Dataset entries

# # #

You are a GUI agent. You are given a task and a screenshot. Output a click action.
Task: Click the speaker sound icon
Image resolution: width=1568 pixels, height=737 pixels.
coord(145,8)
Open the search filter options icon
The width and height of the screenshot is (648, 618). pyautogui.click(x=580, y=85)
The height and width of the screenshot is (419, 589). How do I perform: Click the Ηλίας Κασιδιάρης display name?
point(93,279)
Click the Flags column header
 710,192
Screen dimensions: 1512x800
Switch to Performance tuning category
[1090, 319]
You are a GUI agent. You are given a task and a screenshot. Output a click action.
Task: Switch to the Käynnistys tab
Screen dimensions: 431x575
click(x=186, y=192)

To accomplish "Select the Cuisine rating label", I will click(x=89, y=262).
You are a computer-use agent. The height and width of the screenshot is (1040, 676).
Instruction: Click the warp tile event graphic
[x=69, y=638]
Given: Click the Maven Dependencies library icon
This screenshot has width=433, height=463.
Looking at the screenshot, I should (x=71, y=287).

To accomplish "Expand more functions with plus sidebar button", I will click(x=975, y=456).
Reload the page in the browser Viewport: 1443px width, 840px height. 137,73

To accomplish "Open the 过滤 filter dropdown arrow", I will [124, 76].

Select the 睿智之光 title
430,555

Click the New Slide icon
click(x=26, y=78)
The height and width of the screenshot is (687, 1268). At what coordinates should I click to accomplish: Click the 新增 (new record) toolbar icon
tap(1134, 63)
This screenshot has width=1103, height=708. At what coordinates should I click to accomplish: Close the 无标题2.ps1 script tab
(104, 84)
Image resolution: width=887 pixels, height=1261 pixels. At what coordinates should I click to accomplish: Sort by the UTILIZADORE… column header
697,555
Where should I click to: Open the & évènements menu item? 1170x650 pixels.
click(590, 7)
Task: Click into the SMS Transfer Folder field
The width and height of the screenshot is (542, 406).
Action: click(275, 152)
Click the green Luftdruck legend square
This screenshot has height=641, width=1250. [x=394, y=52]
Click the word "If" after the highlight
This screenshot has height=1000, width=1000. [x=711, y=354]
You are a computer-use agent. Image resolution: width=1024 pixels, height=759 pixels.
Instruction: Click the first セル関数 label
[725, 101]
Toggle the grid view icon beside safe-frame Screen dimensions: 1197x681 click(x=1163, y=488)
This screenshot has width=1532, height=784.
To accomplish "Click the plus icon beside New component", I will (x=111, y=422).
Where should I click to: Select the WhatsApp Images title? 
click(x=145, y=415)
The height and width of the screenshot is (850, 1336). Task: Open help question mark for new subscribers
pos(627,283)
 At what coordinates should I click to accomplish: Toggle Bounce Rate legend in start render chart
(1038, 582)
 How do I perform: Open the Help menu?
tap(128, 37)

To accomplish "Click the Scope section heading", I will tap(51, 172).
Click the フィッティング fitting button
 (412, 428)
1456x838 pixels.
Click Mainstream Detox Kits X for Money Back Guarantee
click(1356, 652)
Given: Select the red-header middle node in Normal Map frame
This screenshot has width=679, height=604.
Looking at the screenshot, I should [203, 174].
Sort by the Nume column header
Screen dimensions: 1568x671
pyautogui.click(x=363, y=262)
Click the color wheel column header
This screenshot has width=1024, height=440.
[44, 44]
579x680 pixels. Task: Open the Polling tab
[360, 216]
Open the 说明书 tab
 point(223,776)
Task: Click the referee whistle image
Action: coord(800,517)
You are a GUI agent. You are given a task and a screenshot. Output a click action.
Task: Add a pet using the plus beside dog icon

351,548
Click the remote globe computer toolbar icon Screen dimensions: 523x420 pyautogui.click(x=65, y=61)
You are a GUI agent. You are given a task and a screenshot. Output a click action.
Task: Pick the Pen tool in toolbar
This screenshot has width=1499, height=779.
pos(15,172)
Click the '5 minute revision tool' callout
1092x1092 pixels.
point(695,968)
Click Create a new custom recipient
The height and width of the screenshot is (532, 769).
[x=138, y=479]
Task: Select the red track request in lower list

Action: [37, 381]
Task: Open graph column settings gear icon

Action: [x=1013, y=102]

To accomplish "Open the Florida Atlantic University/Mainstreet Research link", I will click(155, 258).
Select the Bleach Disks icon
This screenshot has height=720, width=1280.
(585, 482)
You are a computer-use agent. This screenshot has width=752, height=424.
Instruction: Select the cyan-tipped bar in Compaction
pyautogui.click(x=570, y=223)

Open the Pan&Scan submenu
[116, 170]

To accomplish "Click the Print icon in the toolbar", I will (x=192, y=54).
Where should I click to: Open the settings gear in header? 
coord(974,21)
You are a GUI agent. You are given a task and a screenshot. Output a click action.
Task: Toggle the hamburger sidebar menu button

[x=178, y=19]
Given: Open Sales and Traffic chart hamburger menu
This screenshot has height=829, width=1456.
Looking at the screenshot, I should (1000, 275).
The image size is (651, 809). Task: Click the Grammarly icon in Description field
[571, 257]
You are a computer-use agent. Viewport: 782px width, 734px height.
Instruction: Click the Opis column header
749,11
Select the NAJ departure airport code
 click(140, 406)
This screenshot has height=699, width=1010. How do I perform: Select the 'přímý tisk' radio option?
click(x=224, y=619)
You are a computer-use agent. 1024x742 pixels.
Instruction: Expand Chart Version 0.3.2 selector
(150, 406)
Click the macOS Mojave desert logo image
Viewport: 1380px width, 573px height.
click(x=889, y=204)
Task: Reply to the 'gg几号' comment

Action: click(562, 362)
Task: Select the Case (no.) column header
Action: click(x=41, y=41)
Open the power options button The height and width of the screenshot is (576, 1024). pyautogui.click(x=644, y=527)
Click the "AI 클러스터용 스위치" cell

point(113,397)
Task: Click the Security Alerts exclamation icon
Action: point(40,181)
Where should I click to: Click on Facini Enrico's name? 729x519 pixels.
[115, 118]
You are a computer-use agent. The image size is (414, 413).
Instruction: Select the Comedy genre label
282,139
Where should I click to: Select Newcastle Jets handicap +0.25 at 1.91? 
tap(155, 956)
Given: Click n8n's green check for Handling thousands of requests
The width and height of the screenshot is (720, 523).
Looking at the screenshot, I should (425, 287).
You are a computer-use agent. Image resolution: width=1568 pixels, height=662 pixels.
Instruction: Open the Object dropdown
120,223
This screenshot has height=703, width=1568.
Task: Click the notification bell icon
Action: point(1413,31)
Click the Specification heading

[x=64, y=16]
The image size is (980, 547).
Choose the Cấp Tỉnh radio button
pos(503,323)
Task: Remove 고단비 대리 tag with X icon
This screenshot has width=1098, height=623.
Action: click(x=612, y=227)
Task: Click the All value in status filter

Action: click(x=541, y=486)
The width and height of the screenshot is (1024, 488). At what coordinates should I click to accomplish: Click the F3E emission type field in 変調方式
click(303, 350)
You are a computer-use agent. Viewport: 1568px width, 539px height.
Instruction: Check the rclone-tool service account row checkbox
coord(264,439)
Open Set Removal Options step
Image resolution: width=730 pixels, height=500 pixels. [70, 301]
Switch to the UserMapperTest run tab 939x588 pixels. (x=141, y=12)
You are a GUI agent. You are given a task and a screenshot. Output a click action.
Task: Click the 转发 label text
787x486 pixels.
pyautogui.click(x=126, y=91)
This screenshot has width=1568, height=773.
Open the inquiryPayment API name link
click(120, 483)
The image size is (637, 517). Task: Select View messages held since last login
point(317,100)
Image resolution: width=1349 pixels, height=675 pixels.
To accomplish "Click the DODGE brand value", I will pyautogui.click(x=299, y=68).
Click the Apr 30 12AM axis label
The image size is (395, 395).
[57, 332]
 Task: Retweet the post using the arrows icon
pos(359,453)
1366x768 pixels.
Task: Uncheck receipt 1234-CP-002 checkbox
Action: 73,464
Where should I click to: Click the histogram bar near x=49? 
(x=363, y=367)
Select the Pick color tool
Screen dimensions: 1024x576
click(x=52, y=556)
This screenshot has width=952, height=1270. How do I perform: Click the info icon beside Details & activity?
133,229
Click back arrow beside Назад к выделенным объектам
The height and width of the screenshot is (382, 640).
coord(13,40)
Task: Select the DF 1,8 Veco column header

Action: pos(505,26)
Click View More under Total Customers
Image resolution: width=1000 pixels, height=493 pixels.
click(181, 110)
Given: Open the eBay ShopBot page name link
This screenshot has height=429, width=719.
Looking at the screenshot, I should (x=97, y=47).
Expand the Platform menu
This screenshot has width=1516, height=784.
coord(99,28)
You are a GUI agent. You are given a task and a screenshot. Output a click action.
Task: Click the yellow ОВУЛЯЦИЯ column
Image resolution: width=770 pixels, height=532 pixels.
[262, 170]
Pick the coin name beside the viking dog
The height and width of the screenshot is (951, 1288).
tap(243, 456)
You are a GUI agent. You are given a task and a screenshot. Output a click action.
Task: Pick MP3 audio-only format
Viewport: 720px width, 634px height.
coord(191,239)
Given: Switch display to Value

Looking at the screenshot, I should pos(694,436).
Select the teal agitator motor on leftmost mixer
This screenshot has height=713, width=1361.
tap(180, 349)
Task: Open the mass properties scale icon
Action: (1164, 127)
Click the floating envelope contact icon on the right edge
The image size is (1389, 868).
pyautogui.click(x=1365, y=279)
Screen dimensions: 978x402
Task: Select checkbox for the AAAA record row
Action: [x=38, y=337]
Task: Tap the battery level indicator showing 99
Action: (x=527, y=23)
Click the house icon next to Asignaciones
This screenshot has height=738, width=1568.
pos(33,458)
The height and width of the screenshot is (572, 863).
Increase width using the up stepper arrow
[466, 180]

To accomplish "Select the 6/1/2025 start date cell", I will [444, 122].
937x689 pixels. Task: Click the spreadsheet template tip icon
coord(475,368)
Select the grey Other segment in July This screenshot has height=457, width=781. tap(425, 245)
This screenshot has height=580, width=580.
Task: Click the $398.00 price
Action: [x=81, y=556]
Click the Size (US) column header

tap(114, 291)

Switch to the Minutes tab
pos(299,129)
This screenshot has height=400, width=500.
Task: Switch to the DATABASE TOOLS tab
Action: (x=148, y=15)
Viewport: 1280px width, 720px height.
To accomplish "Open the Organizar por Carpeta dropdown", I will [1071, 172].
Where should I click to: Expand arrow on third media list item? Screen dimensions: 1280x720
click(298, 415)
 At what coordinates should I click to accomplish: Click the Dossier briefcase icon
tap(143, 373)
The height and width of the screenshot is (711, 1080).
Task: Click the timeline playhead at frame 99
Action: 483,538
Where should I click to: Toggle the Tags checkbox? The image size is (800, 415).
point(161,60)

# # #

(What the exercise asks):
Copy the lines from the entries above in which the word "with" appears.

(Exercise answer):
To accomplish "Expand more functions with plus sidebar button", I will click(x=975, y=456).
Task: Remove 고단비 대리 tag with X icon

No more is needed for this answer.